DATASET CONTENT ->
----------------------------------------

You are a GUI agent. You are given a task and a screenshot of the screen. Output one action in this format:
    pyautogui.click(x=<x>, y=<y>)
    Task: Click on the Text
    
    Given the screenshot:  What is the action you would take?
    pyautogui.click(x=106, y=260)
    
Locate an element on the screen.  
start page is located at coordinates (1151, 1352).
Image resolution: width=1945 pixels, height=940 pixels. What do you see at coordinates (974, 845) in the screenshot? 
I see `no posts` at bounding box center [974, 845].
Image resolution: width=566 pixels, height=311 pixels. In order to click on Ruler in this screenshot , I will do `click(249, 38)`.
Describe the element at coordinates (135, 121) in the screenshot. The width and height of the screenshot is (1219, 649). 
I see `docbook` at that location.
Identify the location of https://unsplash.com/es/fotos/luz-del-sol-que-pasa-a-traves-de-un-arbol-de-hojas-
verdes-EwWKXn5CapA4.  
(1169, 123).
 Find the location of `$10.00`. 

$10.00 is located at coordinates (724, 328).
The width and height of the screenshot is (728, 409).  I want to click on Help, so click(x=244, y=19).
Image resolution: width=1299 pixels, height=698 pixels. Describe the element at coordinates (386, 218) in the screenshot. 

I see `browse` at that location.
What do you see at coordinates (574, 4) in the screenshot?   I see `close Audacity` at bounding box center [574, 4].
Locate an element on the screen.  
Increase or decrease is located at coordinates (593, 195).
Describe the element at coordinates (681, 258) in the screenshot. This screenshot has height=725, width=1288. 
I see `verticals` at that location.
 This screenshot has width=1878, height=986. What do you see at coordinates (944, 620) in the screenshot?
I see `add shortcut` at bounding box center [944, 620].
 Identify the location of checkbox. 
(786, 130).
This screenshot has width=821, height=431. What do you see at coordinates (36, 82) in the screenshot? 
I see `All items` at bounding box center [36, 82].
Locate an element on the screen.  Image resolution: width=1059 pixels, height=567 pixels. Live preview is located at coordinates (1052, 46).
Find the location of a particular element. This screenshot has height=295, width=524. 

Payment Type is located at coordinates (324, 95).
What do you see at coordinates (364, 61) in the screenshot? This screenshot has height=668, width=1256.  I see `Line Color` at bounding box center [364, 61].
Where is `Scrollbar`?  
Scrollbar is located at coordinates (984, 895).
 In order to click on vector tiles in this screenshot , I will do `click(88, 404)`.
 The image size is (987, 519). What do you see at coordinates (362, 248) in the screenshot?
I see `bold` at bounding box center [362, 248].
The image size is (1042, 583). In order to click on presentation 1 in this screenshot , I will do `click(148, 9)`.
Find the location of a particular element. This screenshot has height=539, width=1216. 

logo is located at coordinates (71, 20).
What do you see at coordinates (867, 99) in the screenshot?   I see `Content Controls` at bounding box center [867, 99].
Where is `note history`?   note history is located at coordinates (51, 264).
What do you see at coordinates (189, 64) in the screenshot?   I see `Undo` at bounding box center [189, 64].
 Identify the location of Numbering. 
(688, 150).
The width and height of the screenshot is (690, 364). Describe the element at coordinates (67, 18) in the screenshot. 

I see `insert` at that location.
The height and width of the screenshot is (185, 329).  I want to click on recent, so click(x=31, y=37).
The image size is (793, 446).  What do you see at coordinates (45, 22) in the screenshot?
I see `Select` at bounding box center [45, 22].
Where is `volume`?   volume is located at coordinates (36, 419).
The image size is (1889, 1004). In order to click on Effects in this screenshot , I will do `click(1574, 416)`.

----------------------------------------

SHORT EXERCISE -> Rewrite all the entries above, changing every "Describe the element at coordinates" to "Name the element at coordinates" and leaving everything else untouched.

CORRECT RESPONSE ->
You are a GUI agent. You are given a task and a screenshot of the screen. Output one action in this format:
    pyautogui.click(x=<x>, y=<y>)
    Task: Click on the Text
    
    Given the screenshot:  What is the action you would take?
    pyautogui.click(x=106, y=260)
    
Locate an element on the screen.  
start page is located at coordinates (1151, 1352).
Image resolution: width=1945 pixels, height=940 pixels. What do you see at coordinates (974, 845) in the screenshot? 
I see `no posts` at bounding box center [974, 845].
Image resolution: width=566 pixels, height=311 pixels. In order to click on Ruler in this screenshot , I will do `click(249, 38)`.
Name the element at coordinates (135, 121) in the screenshot. The width and height of the screenshot is (1219, 649). 
I see `docbook` at that location.
Identify the location of https://unsplash.com/es/fotos/luz-del-sol-que-pasa-a-traves-de-un-arbol-de-hojas-
verdes-EwWKXn5CapA4.  
(1169, 123).
 Find the location of `$10.00`. 

$10.00 is located at coordinates (724, 328).
The width and height of the screenshot is (728, 409).  I want to click on Help, so click(x=244, y=19).
Image resolution: width=1299 pixels, height=698 pixels. Name the element at coordinates (386, 218) in the screenshot. 

I see `browse` at that location.
What do you see at coordinates (574, 4) in the screenshot?   I see `close Audacity` at bounding box center [574, 4].
Locate an element on the screen.  
Increase or decrease is located at coordinates (593, 195).
Name the element at coordinates (681, 258) in the screenshot. This screenshot has height=725, width=1288. 
I see `verticals` at that location.
 This screenshot has width=1878, height=986. What do you see at coordinates (944, 620) in the screenshot?
I see `add shortcut` at bounding box center [944, 620].
 Identify the location of checkbox. 
(786, 130).
This screenshot has width=821, height=431. What do you see at coordinates (36, 82) in the screenshot? 
I see `All items` at bounding box center [36, 82].
Locate an element on the screen.  Image resolution: width=1059 pixels, height=567 pixels. Live preview is located at coordinates (1052, 46).
Find the location of a particular element. This screenshot has height=295, width=524. 

Payment Type is located at coordinates (324, 95).
What do you see at coordinates (364, 61) in the screenshot? This screenshot has height=668, width=1256.  I see `Line Color` at bounding box center [364, 61].
Where is `Scrollbar`?  
Scrollbar is located at coordinates (984, 895).
 In order to click on vector tiles in this screenshot , I will do `click(88, 404)`.
 The image size is (987, 519). What do you see at coordinates (362, 248) in the screenshot?
I see `bold` at bounding box center [362, 248].
The image size is (1042, 583). In order to click on presentation 1 in this screenshot , I will do `click(148, 9)`.
Find the location of a particular element. This screenshot has height=539, width=1216. 

logo is located at coordinates (71, 20).
What do you see at coordinates (867, 99) in the screenshot?   I see `Content Controls` at bounding box center [867, 99].
Where is `note history`?   note history is located at coordinates (51, 264).
What do you see at coordinates (189, 64) in the screenshot?   I see `Undo` at bounding box center [189, 64].
 Identify the location of Numbering. 
(688, 150).
The width and height of the screenshot is (690, 364). Name the element at coordinates (67, 18) in the screenshot. 

I see `insert` at that location.
The height and width of the screenshot is (185, 329).  I want to click on recent, so click(x=31, y=37).
The image size is (793, 446).  What do you see at coordinates (45, 22) in the screenshot?
I see `Select` at bounding box center [45, 22].
Where is `volume`?   volume is located at coordinates (36, 419).
The image size is (1889, 1004). In order to click on Effects in this screenshot , I will do `click(1574, 416)`.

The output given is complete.